Stored records
^^^^^^^^^^^^^^^^

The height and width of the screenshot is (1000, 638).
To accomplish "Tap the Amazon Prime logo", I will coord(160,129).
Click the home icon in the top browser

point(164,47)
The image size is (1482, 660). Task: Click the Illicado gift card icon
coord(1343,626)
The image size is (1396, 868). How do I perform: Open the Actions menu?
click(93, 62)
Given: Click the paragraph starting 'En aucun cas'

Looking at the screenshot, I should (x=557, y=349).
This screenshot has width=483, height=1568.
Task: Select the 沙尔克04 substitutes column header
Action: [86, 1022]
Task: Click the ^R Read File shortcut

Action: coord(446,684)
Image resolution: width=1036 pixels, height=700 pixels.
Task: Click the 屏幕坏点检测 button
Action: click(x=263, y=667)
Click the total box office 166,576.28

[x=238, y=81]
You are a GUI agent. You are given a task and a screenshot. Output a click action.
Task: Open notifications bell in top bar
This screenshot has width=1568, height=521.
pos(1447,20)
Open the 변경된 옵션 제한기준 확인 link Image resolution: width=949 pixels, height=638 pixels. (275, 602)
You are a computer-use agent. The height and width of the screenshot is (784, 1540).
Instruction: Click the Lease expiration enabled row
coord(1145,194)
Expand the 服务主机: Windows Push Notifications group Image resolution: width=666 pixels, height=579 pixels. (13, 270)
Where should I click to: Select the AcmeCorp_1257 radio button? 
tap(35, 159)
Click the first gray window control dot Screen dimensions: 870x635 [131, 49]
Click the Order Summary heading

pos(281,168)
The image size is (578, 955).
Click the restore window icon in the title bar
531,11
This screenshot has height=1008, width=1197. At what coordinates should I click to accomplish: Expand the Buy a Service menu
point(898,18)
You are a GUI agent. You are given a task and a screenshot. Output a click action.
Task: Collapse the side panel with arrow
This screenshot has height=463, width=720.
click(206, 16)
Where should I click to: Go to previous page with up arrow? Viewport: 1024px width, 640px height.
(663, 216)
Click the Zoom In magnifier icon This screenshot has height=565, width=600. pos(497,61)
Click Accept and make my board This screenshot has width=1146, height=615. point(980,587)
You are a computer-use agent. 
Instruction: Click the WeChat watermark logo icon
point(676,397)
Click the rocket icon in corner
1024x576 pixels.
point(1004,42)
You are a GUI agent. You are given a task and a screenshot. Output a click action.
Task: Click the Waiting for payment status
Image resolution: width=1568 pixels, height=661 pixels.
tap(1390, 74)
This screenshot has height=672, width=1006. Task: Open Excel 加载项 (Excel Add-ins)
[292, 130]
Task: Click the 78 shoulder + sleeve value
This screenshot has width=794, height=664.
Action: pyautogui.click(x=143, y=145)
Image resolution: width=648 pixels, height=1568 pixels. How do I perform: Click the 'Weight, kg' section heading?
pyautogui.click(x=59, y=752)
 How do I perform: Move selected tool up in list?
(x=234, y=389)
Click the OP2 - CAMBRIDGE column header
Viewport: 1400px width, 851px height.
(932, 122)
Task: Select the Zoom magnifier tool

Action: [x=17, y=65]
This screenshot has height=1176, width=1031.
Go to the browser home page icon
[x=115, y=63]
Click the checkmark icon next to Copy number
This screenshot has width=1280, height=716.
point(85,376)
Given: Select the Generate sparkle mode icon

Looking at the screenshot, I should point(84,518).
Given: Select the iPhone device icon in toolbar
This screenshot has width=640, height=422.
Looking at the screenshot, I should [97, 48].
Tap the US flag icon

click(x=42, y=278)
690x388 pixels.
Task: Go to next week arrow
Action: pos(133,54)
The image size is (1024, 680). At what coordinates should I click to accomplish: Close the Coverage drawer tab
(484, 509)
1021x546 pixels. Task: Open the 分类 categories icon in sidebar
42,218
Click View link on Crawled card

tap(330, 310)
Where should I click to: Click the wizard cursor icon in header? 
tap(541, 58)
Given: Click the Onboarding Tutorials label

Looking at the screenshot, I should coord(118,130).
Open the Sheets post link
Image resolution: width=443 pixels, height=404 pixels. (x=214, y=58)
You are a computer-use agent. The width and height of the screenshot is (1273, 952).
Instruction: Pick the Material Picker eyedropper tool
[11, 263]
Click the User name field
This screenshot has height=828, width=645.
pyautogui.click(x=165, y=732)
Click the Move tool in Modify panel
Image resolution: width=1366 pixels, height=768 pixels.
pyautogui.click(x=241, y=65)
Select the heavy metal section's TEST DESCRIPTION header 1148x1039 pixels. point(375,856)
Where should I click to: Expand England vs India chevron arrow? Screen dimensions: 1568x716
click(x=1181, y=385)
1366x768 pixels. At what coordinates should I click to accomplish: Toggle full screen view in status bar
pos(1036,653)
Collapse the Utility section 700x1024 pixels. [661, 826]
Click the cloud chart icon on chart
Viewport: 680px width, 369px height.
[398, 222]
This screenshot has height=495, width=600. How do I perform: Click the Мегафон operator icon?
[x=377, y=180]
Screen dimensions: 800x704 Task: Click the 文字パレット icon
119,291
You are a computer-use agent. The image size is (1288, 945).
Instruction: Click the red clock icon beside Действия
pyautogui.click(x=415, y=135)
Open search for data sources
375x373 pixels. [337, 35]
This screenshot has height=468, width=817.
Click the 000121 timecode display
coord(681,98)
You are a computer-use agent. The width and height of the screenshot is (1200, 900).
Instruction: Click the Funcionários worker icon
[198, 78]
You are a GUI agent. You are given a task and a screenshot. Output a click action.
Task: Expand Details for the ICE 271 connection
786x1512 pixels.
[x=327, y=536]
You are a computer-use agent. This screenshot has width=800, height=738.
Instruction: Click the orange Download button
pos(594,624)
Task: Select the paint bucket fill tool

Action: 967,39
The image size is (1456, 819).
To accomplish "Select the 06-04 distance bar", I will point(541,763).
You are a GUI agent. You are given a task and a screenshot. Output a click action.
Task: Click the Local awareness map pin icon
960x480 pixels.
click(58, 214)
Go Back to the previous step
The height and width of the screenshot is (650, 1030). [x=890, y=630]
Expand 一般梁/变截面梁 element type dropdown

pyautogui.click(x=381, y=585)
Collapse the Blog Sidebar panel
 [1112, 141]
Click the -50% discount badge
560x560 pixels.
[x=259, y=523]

^^^^^^^^^^^^^^^^

→ **PROMPT**
Every entry should be output again exactly as written.

→ **EXERCISE RESULT**
The height and width of the screenshot is (1000, 638).
To accomplish "Tap the Amazon Prime logo", I will coord(160,129).
Click the home icon in the top browser

point(164,47)
The image size is (1482, 660). Task: Click the Illicado gift card icon
coord(1343,626)
The image size is (1396, 868). How do I perform: Open the Actions menu?
click(93, 62)
Given: Click the paragraph starting 'En aucun cas'

Looking at the screenshot, I should (x=557, y=349).
This screenshot has width=483, height=1568.
Task: Select the 沙尔克04 substitutes column header
Action: [86, 1022]
Task: Click the ^R Read File shortcut

Action: coord(446,684)
Image resolution: width=1036 pixels, height=700 pixels.
Task: Click the 屏幕坏点检测 button
Action: click(x=263, y=667)
Click the total box office 166,576.28

[x=238, y=81]
You are a GUI agent. You are given a task and a screenshot. Output a click action.
Task: Open notifications bell in top bar
This screenshot has width=1568, height=521.
pos(1447,20)
Open the 변경된 옵션 제한기준 확인 link Image resolution: width=949 pixels, height=638 pixels. (275, 602)
You are a computer-use agent. The height and width of the screenshot is (784, 1540).
Instruction: Click the Lease expiration enabled row
coord(1145,194)
Expand the 服务主机: Windows Push Notifications group Image resolution: width=666 pixels, height=579 pixels. (13, 270)
Where should I click to: Select the AcmeCorp_1257 radio button? 
tap(35, 159)
Click the first gray window control dot Screen dimensions: 870x635 [131, 49]
Click the Order Summary heading

pos(281,168)
The image size is (578, 955).
Click the restore window icon in the title bar
531,11
This screenshot has height=1008, width=1197. At what coordinates should I click to accomplish: Expand the Buy a Service menu
point(898,18)
You are a GUI agent. You are given a task and a screenshot. Output a click action.
Task: Collapse the side panel with arrow
This screenshot has height=463, width=720.
click(206, 16)
Where should I click to: Go to previous page with up arrow? Viewport: 1024px width, 640px height.
(663, 216)
Click the Zoom In magnifier icon This screenshot has height=565, width=600. pos(497,61)
Click Accept and make my board This screenshot has width=1146, height=615. point(980,587)
You are a computer-use agent. 
Instruction: Click the WeChat watermark logo icon
point(676,397)
Click the rocket icon in corner
1024x576 pixels.
point(1004,42)
You are a GUI agent. You are given a task and a screenshot. Output a click action.
Task: Click the Waiting for payment status
Image resolution: width=1568 pixels, height=661 pixels.
tap(1390, 74)
This screenshot has height=672, width=1006. Task: Open Excel 加载项 (Excel Add-ins)
[292, 130]
Task: Click the 78 shoulder + sleeve value
This screenshot has width=794, height=664.
Action: pyautogui.click(x=143, y=145)
Image resolution: width=648 pixels, height=1568 pixels. How do I perform: Click the 'Weight, kg' section heading?
pyautogui.click(x=59, y=752)
 How do I perform: Move selected tool up in list?
(x=234, y=389)
Click the OP2 - CAMBRIDGE column header
Viewport: 1400px width, 851px height.
(932, 122)
Task: Select the Zoom magnifier tool

Action: [x=17, y=65]
This screenshot has height=1176, width=1031.
Go to the browser home page icon
[x=115, y=63]
Click the checkmark icon next to Copy number
This screenshot has width=1280, height=716.
point(85,376)
Given: Select the Generate sparkle mode icon

Looking at the screenshot, I should point(84,518).
Given: Select the iPhone device icon in toolbar
This screenshot has width=640, height=422.
Looking at the screenshot, I should [97, 48].
Tap the US flag icon

click(x=42, y=278)
690x388 pixels.
Task: Go to next week arrow
Action: pos(133,54)
The image size is (1024, 680). At what coordinates should I click to accomplish: Close the Coverage drawer tab
(484, 509)
1021x546 pixels. Task: Open the 分类 categories icon in sidebar
42,218
Click View link on Crawled card

tap(330, 310)
Where should I click to: Click the wizard cursor icon in header? 
tap(541, 58)
Given: Click the Onboarding Tutorials label

Looking at the screenshot, I should coord(118,130).
Open the Sheets post link
Image resolution: width=443 pixels, height=404 pixels. (x=214, y=58)
You are a computer-use agent. The width and height of the screenshot is (1273, 952).
Instruction: Pick the Material Picker eyedropper tool
[11, 263]
Click the User name field
This screenshot has height=828, width=645.
pyautogui.click(x=165, y=732)
Click the Move tool in Modify panel
Image resolution: width=1366 pixels, height=768 pixels.
pyautogui.click(x=241, y=65)
Select the heavy metal section's TEST DESCRIPTION header 1148x1039 pixels. point(375,856)
Where should I click to: Expand England vs India chevron arrow? Screen dimensions: 1568x716
click(x=1181, y=385)
1366x768 pixels. At what coordinates should I click to accomplish: Toggle full screen view in status bar
pos(1036,653)
Collapse the Utility section 700x1024 pixels. [661, 826]
Click the cloud chart icon on chart
Viewport: 680px width, 369px height.
[398, 222]
This screenshot has height=495, width=600. How do I perform: Click the Мегафон operator icon?
[x=377, y=180]
Screen dimensions: 800x704 Task: Click the 文字パレット icon
119,291
You are a computer-use agent. The image size is (1288, 945).
Instruction: Click the red clock icon beside Действия
pyautogui.click(x=415, y=135)
Open search for data sources
375x373 pixels. [337, 35]
This screenshot has height=468, width=817.
Click the 000121 timecode display
coord(681,98)
You are a computer-use agent. The width and height of the screenshot is (1200, 900).
Instruction: Click the Funcionários worker icon
[198, 78]
You are a GUI agent. You are given a task and a screenshot. Output a click action.
Task: Expand Details for the ICE 271 connection
786x1512 pixels.
[x=327, y=536]
You are a computer-use agent. This screenshot has width=800, height=738.
Instruction: Click the orange Download button
pos(594,624)
Task: Select the paint bucket fill tool

Action: 967,39
The image size is (1456, 819).
To accomplish "Select the 06-04 distance bar", I will point(541,763).
You are a GUI agent. You are given a task and a screenshot. Output a click action.
Task: Click the Local awareness map pin icon
960x480 pixels.
click(58, 214)
Go Back to the previous step
The height and width of the screenshot is (650, 1030). [x=890, y=630]
Expand 一般梁/变截面梁 element type dropdown

pyautogui.click(x=381, y=585)
Collapse the Blog Sidebar panel
 [1112, 141]
Click the -50% discount badge
560x560 pixels.
[x=259, y=523]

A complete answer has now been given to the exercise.